Double points for the useage of Sturm und Drang in an unlikely setting.
Quadruple points for another dose of common sense.
imaginesix
Jan 16 2010, 18:10
All cars should have brake override systems to unlearn people from left-foot dragging their brakes constantly.
gruntguru
Jan 16 2010, 23:34
QUOTE (Ross Stonefeld @ Jan 17 2010, 03:08)

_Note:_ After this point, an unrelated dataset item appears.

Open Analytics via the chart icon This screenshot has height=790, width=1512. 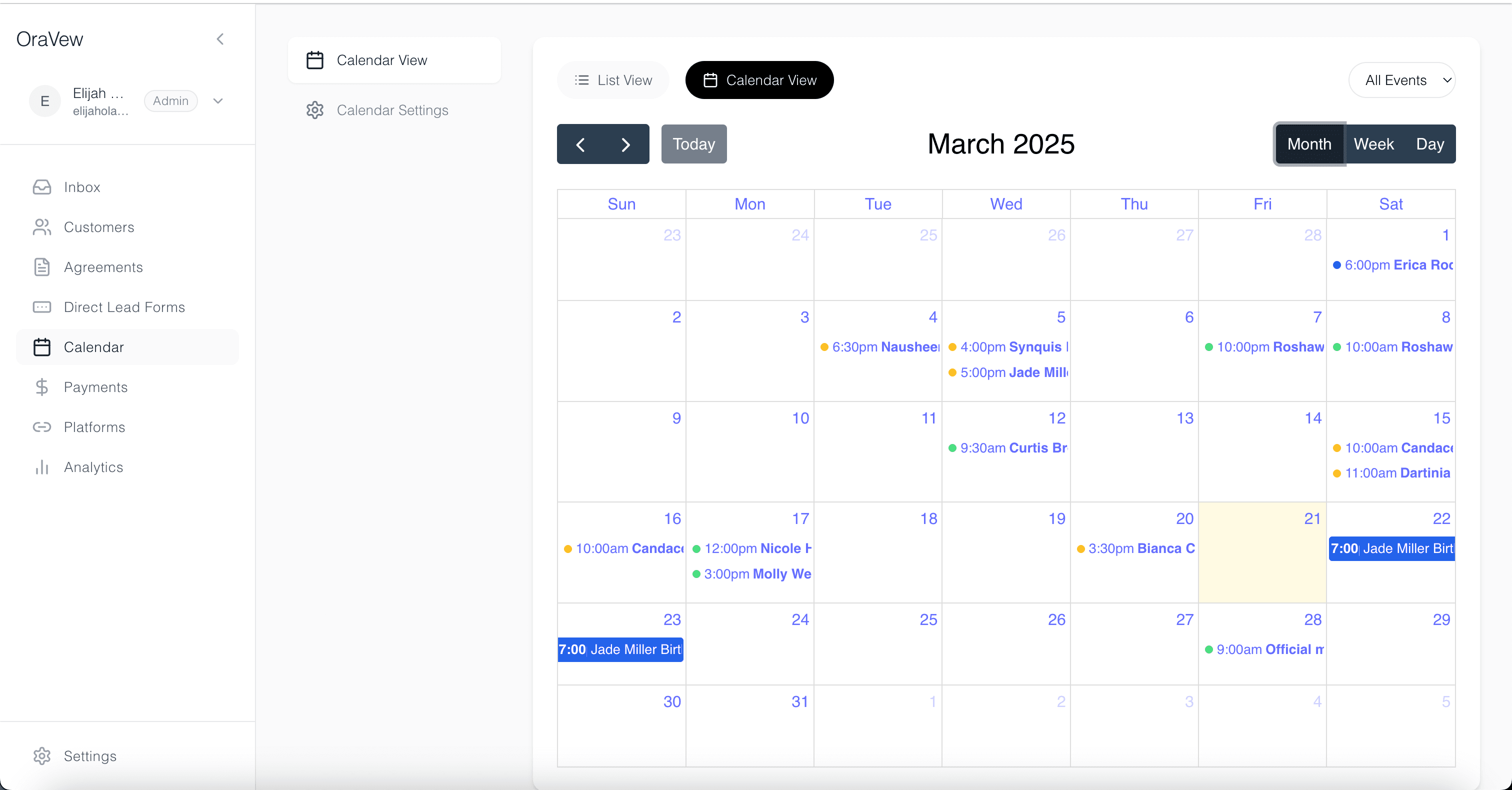click(42, 467)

Double points for the useage of Sturm und Drang in an unlikely setting.
Triple if he'd managed to slip in a Druck.
Lee Nicolle
Jan 18 2010, 00:16
QUOTE (McGuire @ Jan 16 2010, 17:34)

He also gave us ten toes but if you are taking off your shoes to drive, you are doing it wrong. I was trapped behind one of you knuckleheads on I-23 this morning. It's a bad habit, no getting around it, which promotes worse habits. Watch the brake lamps of the cars around you and you will find that two-foot brakers are the jackrabbits and tailgaters. You can see how that happens -- if you need to use the brakes that quickly and often, it's probably because you are positioning the car in traffic badly. If a driver needs to left-foot brake to avoid hitting the car in front of him when traffic checks up, he was tailgating. He needs to stop tailgating -- his foot-to-brake-pedal reaction time is not the problem.
If drivers would back off and go with the flow, using one foot for both brake and throttle, fuel economy and component life (especially brakes) will improve, and they will still get to your destination in the same elapsed time with a lot less sturm und drang. Seriously, I don't know how left-foot brakers can stand all that drama they are constantly driving their cars into. Has to be bad for the blood pressure. I wonder how much road rage we could avoid by eliminating left-foot braking.
That small time wasted is very important, it has saved me on numerous occasions from hitting the panic braker in front, or the driver who cuts in at approach to a stop or slower situation.
Try it and you will find it a lot safer way to drive, it will decrease the heart rate in peak hour chaos. Which I find more stressfull than being on a race track!!
Terry Walker
Jan 18 2010, 11:38
I tend to use left foot braking in maneouvering an automatic, specially Rolls-Roye Silver Clouds which have a gearbox driven mechanical servo which gives no servo unless the car is moving when the brakes go on. Stop on an upslope using left foot braking, too; then just ease off the brake pedal like it was a clutch and away you go, no roll-back, no groping around for the underdash handbrake. (The Cloud uses an early Hydra-Matic auto box design with no "creep" to hold the car on an uphill.)
Since the dipswitch and clutch pedal have gone, and the left foot is unemployed now, why not use it for braking? It's the reason why so many automatic cars had such wide brake pedals (except the R-R, which has a dinky little round brake pedal).
I've travelled with some tailgating on-off the brakes brigade, and they were all right-foor brakers, just absurdly impatient. It's not a technique thing, it's a personality defect. I'm not a tailgater myself, as I drive other people's Rolls-Royces a lot, and prefer to sit well back. It would be very embarrassing to return such a car with a dinged front end!
cheapracer
Jan 18 2010, 12:10
QUOTE (Ray Bell @ Jan 15 2010, 06:10)

He frequently voiced opinions or information that was frankly wrong. I don't know whether he said things to test the knowledge of his audience, to impress his audience or simply because he didn't understand or was passing on something others had told him.
As told to us by Jum Richards as he, George Fury, Rex Muldoon, Kevin Suffern (Monty's nephew), my brother and I were sitting around taking a break from our dirtbike ride in the hills up behind Marysville somewhere.
Jum was of course driving for Gardner at the time.
imaginesix
Jan 18 2010, 15:31
QUOTE (Terry Walker @ Jan 18 2010, 06:38)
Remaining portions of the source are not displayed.